— BEGIN SUPPLIED MATERIAL —

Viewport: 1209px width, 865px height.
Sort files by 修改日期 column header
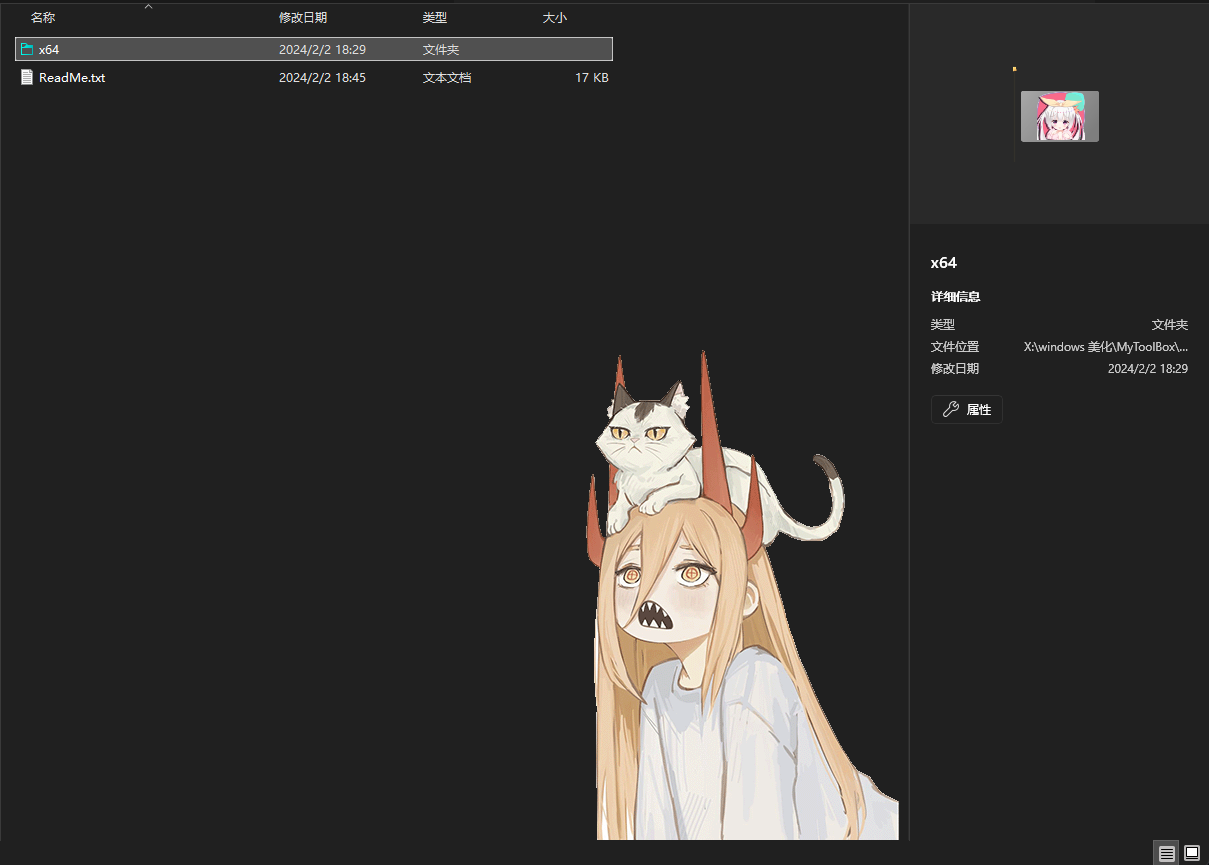pos(302,18)
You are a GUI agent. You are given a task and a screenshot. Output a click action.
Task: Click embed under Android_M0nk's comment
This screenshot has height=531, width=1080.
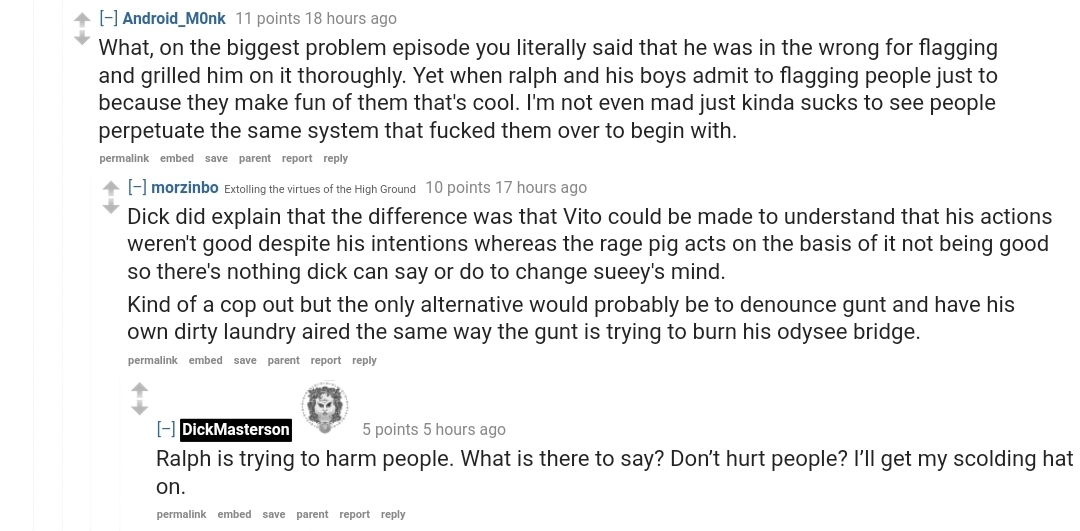coord(177,158)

— END SUPPLIED MATERIAL —

**TASK TO COMPLETE**:
Report every line of the material above that contains the string "width", copying each such line in full. Matching is case-sensitive.

**OUTPUT FOR THIS TASK**:
Viewport: 1209px width, 865px height.
This screenshot has height=531, width=1080.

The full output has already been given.